The type system ensures:

- Gradients are only computed for differentiable functions
- Tangent dimensions match primal dimensions
- Invalid derivative compositions are rejected statically

Advanced systems encode even richer information:

| Type feature | Purpose |
|---|---|
| Linear types | Control gradient accumulation |
| Effect systems | Track mutation |
| Shape types | Verify tensor dimensions |
| Differentiable constraints | Restrict AD domains |

Typed AD becomes increasingly important in large differentiable systems.

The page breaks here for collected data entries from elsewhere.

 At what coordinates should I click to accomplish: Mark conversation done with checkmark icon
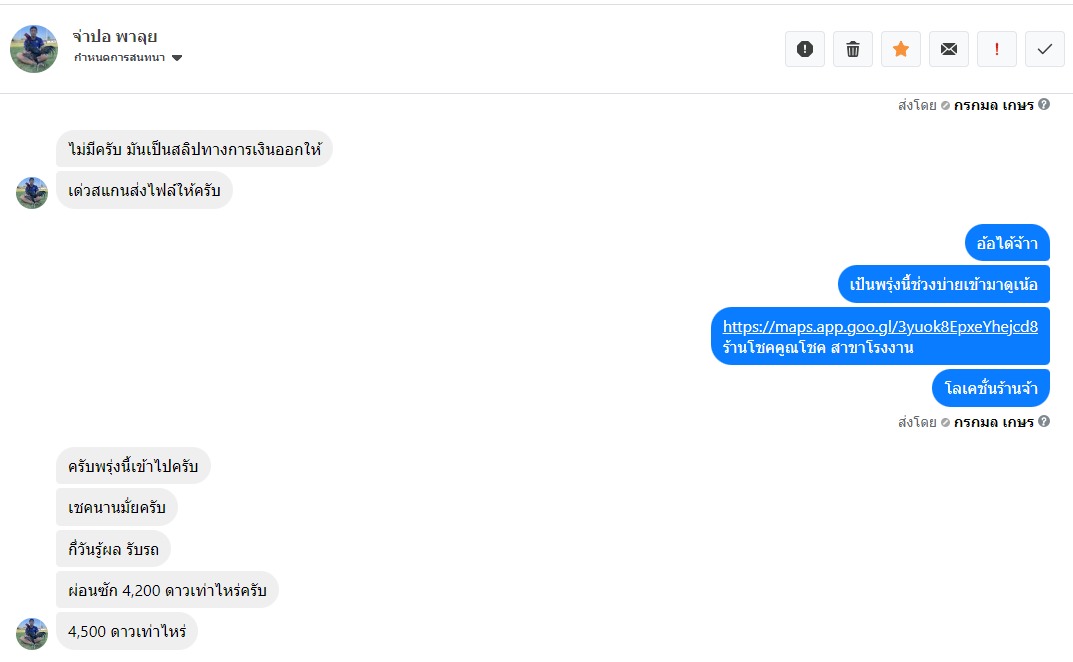coord(1045,49)
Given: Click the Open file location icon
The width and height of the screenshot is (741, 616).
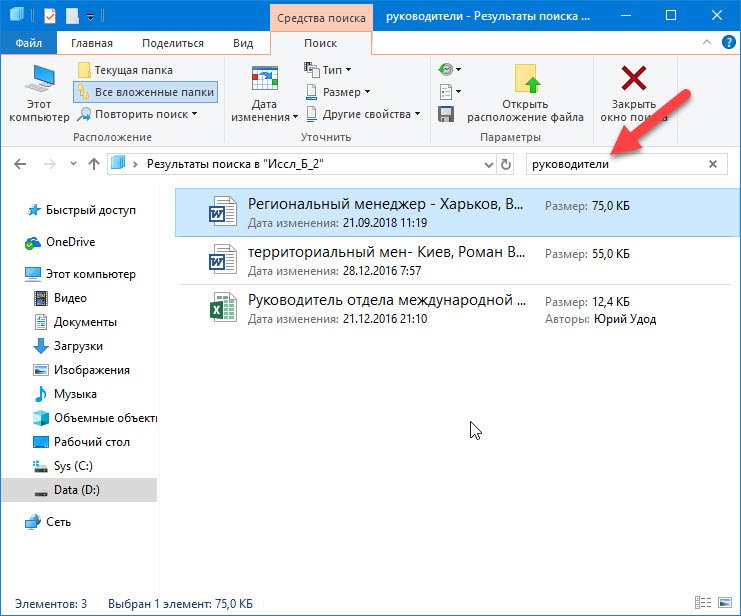Looking at the screenshot, I should click(525, 81).
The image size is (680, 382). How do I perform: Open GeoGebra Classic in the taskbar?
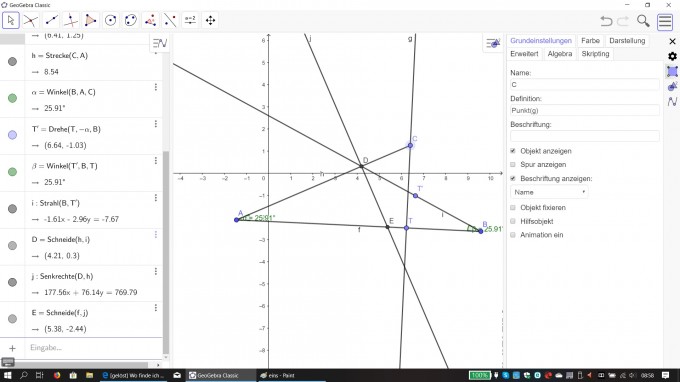click(220, 375)
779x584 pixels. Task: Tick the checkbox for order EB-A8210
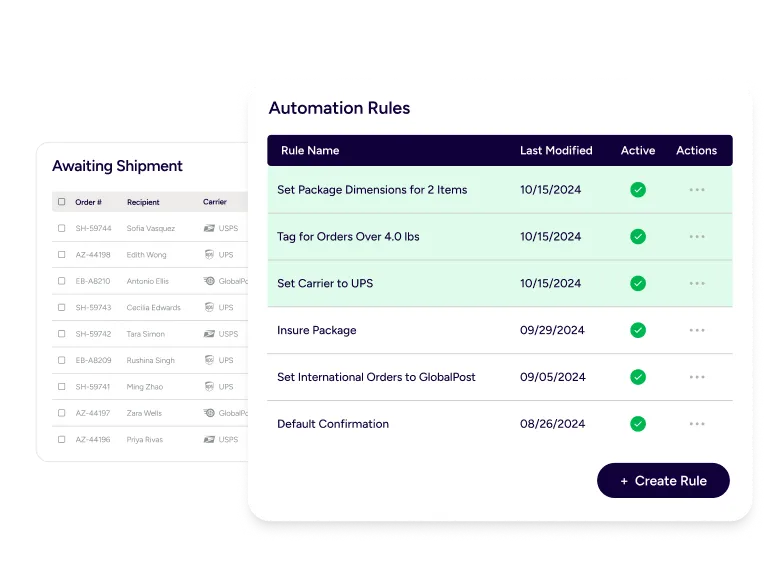coord(62,281)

### Functional Intermediate Representations

Many modern AD systems lower programs into a functional intermediate representation (IR).

The IR is often:

- Immutable
- SSA-like
- Graph-oriented
- Purely functional

A functional IR simplifies optimization because dependencies are explicit.

For example:

```text
v1 = add x 1
v2 = sin x
v3 = mul v1 v2
```

This representation behaves simultaneously as:

| View | Interpretation |
|---|---|
| Program | Sequence of computations |
| Graph | Dependency structure |
| Algebra | Composition of maps |

Modern machine learning compilers frequently use this model internally even if the surface language is imperative.

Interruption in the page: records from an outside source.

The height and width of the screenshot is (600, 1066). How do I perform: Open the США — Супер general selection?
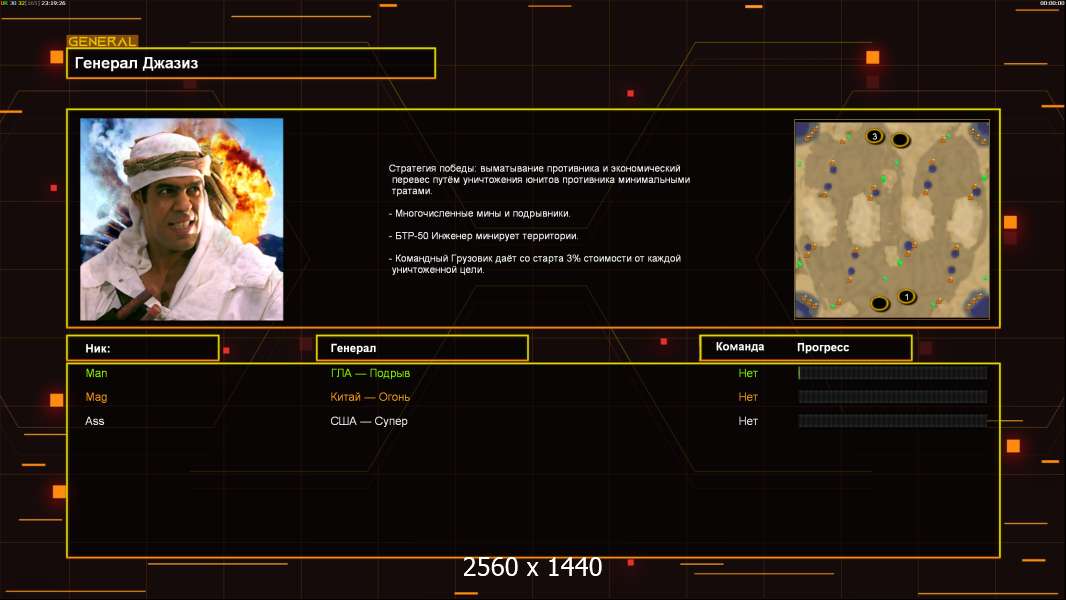369,421
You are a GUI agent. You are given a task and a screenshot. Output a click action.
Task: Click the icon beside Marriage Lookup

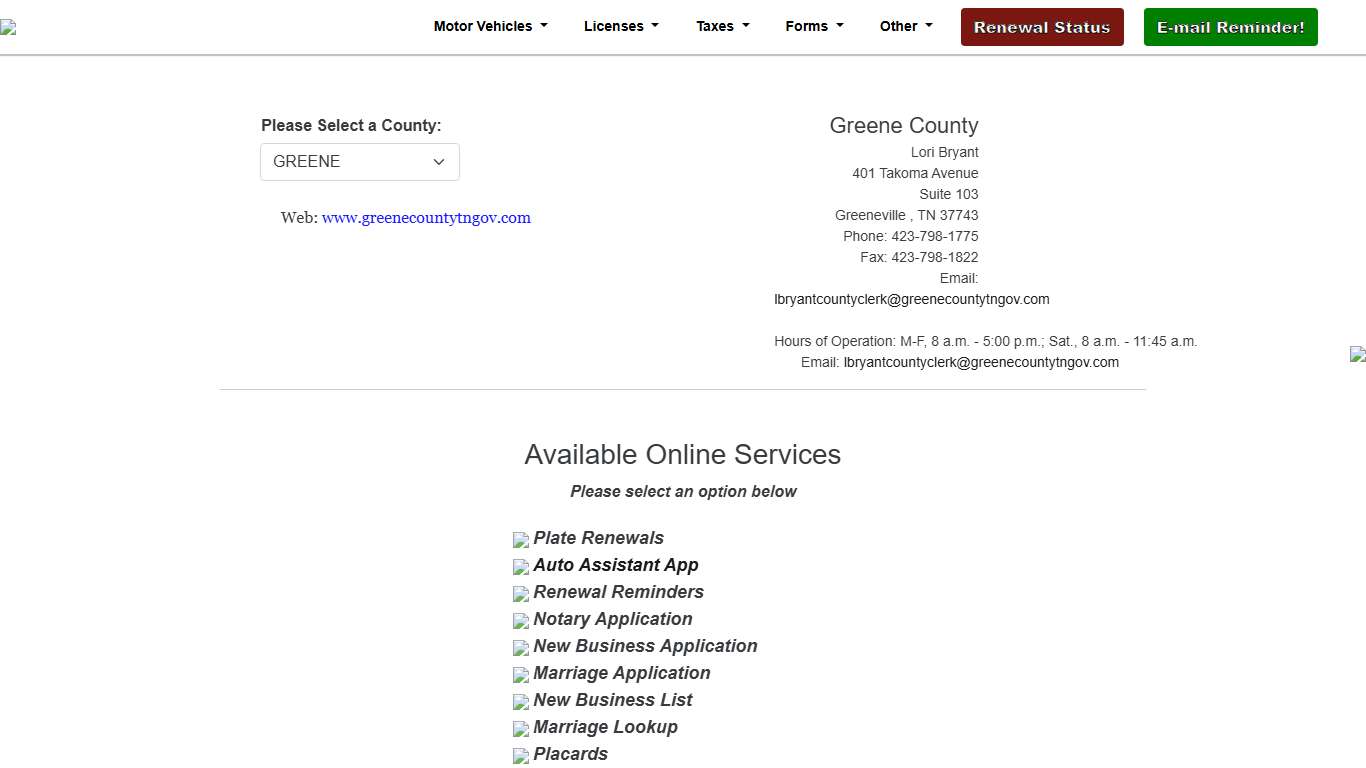click(521, 729)
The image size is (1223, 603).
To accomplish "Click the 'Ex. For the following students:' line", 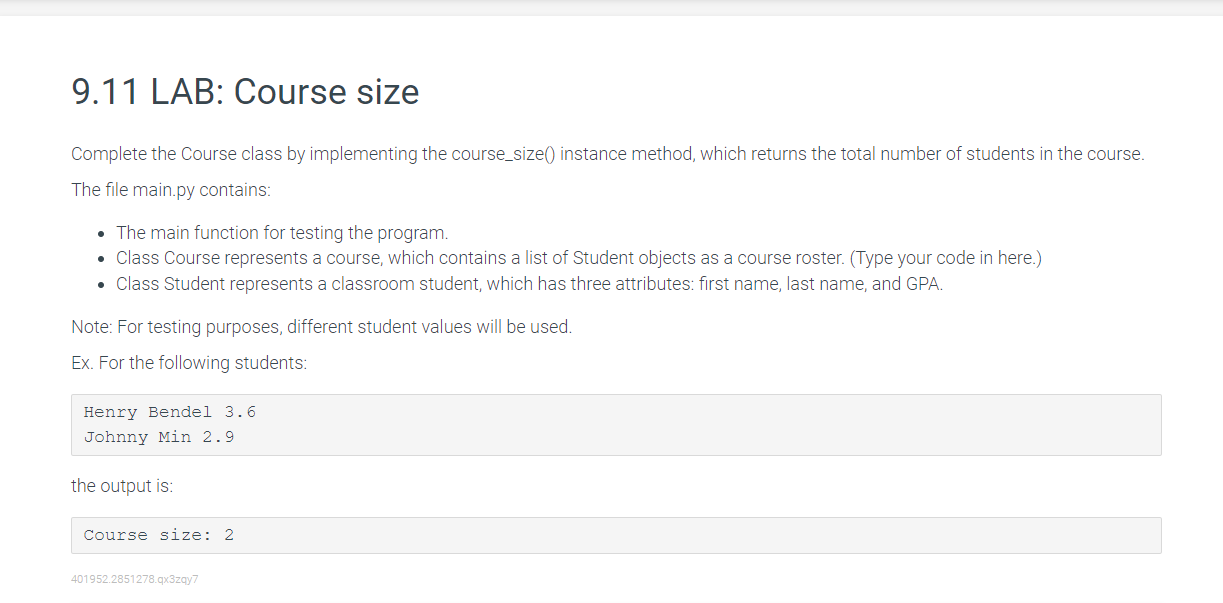I will tap(190, 363).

### Category-Theoretic Interpretation

Functional languages encouraged categorical interpretations of automatic differentiation.

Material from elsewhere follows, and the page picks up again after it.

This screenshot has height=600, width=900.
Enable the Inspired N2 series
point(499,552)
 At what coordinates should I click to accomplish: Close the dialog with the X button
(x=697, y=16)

A differentiable function can be lifted into a morphism carrying derivative structure:

$$
f : X \rightarrow Y
$$

becomes

$$
D(f) : X \times TX \rightarrow Y \times TY
$$

where `TX` is the tangent space.

The derivative transformation preserves composition:

$$
D(f \circ g) = D(f) \circ D(g)
$$

$$
D(f \circ g) = D(f) \circ D(g)
$$

This makes AD resemble a functor over computational structure.

Functional languages made these abstractions practical because programs were already represented compositionally.

### Advantages of Functional Languages for AD

| Property | Benefit |
|---|---|
| Pure functions | Clear dependency structure |
| Immutability | Stable reverse-mode semantics |
| Higher-order functions | Compositional derivative operators |
| Strong typing | Static correctness guarantees |
| Algebraic structure | Natural chain-rule interpretation |
| Functional IRs | Easier optimization and transformation |

These properties strongly influenced the design of modern differentiable programming systems.

### Limitations

Functional languages also face practical difficulties.

Persistent immutable structures can increase allocation pressure. Reverse mode often requires storing intermediate states, producing large memory overhead. Lazy evaluation complicates execution ordering. Pure semantics may conflict with efficient GPU kernels or in-place tensor updates.

As a result, practical systems often introduce controlled impurity:

| Mechanism | Purpose |
|---|---|
| Mutation under the hood | Efficient tensor updates |
| Linear types | Safe destructive operations |
| Runtime tracing | Dynamic graph construction |
| Compiler lowering | Hardware-efficient execution |

Modern differentiable systems therefore combine functional semantics with low-level optimization techniques.

### Functional Languages and Modern AD

Many ideas from functional programming now appear across modern AD frameworks:

| Modern system | Functional influence |
|---|---|
| JAX | Pure functional transformations |
| Zygote | Source-to-source differentiation |
| Swift AD | Typed differentiable functions |
| Enzyme | Compiler-level transformation |
| MLIR | Functional graph IR structure |

Even frameworks written in imperative languages increasingly adopt functional internal representations because differentiation fundamentally operates on compositional structure.

Functional programming provided one of the clearest conceptual models for automatic differentiation: differentiation as a structure-preserving transformation over pure computations.